● INPUT MATERIAL:
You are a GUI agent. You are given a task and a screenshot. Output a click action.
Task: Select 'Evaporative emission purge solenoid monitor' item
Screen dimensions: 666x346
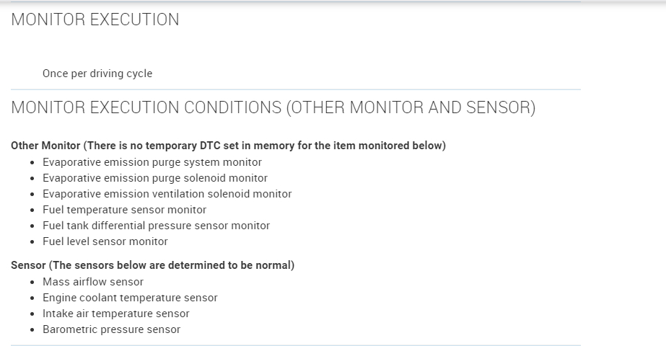pyautogui.click(x=155, y=178)
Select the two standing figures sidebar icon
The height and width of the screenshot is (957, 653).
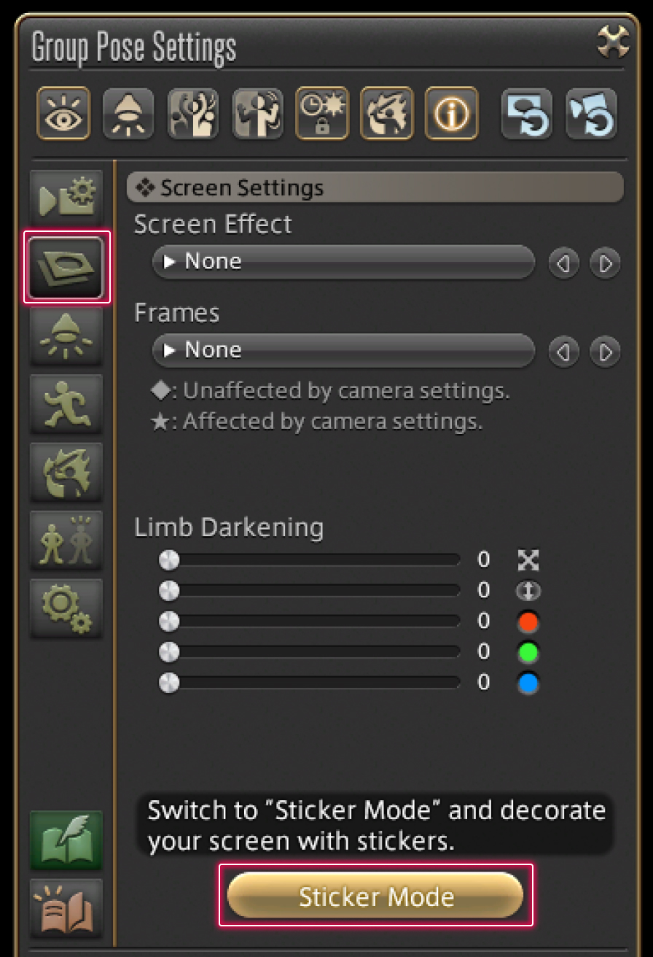pos(66,541)
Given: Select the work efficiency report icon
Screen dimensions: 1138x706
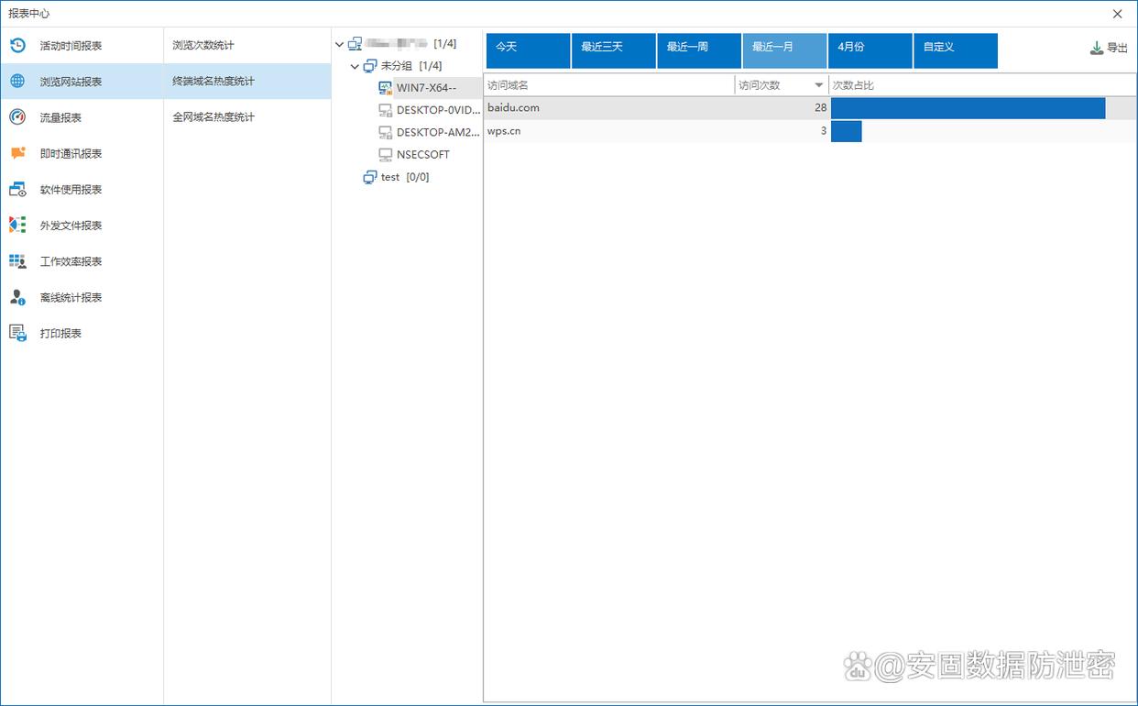Looking at the screenshot, I should (17, 261).
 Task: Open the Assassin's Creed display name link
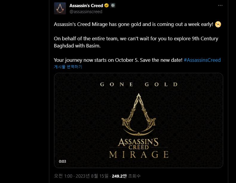click(86, 6)
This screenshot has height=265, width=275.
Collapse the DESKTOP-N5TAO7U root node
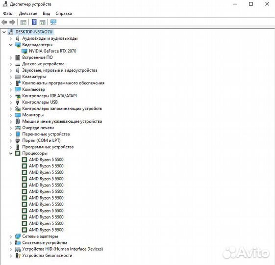click(4, 32)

● ABOUT THIS TASK: Whichever lines of the records above hold the word "icon" should all be copied out.

● YOUR RESPONSE:
Select the two standing figures sidebar icon
Given: Select the work efficiency report icon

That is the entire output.